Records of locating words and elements

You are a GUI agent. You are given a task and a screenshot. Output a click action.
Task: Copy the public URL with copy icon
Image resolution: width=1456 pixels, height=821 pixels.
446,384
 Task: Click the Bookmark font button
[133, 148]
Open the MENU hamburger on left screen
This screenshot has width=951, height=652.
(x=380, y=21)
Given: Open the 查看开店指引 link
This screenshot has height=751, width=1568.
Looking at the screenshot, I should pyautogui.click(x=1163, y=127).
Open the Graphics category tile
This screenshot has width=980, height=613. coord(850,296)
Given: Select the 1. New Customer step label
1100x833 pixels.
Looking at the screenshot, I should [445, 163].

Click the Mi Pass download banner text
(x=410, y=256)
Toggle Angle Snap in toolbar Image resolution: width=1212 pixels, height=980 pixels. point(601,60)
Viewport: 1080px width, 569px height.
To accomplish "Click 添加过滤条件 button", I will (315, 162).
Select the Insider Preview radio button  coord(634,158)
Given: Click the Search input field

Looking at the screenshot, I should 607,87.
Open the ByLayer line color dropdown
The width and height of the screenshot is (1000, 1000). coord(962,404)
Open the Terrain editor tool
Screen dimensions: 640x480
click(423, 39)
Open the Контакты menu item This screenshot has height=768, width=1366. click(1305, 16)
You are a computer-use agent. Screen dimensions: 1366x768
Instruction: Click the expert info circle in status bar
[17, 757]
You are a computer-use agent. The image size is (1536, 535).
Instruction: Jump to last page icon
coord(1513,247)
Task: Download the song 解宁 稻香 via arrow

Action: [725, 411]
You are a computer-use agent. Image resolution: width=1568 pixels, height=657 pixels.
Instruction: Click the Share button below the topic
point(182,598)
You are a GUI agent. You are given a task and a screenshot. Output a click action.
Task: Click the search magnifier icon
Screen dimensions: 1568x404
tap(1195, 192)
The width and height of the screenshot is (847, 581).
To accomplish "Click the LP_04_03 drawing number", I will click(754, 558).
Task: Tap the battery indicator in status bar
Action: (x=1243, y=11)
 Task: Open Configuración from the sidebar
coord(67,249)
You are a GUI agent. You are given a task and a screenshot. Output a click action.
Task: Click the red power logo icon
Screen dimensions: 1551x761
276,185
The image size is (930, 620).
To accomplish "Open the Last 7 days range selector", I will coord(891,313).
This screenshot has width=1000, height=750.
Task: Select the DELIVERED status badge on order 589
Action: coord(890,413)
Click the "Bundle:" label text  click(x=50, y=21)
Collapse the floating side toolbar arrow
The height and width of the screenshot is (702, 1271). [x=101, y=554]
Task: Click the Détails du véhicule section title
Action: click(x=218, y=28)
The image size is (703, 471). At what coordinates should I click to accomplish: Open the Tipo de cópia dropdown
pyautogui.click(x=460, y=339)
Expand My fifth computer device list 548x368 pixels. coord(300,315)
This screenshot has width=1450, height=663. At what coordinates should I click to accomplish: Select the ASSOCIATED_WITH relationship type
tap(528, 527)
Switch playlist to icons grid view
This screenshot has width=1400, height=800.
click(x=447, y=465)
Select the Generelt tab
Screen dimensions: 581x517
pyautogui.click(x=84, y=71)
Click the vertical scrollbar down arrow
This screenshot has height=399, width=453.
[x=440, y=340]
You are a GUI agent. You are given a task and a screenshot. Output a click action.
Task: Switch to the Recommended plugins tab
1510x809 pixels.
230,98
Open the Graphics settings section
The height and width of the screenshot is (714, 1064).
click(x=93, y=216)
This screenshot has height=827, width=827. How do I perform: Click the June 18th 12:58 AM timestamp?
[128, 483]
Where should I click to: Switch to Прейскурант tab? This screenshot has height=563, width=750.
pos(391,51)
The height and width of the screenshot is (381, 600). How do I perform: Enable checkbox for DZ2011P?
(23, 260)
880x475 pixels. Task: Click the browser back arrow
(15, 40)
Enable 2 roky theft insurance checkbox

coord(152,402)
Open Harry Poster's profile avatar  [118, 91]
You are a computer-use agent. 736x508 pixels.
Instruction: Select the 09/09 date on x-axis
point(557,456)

_WORK TO COMPLETE_:
Output the stretch of the listing from the line containing "Expand My fifth" through the line containing "pos(391,51)", copying each line unchanged.

_SOLUTION TO THIS EXERCISE_:
Expand My fifth computer device list 548x368 pixels. coord(300,315)
This screenshot has width=1450, height=663. At what coordinates should I click to accomplish: Select the ASSOCIATED_WITH relationship type
tap(528, 527)
Switch playlist to icons grid view
This screenshot has width=1400, height=800.
click(x=447, y=465)
Select the Generelt tab
Screen dimensions: 581x517
pyautogui.click(x=84, y=71)
Click the vertical scrollbar down arrow
This screenshot has height=399, width=453.
[x=440, y=340]
You are a GUI agent. You are given a task and a screenshot. Output a click action.
Task: Switch to the Recommended plugins tab
1510x809 pixels.
230,98
Open the Graphics settings section
The height and width of the screenshot is (714, 1064).
click(x=93, y=216)
This screenshot has height=827, width=827. How do I perform: Click the June 18th 12:58 AM timestamp?
[128, 483]
Where should I click to: Switch to Прейскурант tab? This screenshot has height=563, width=750.
pos(391,51)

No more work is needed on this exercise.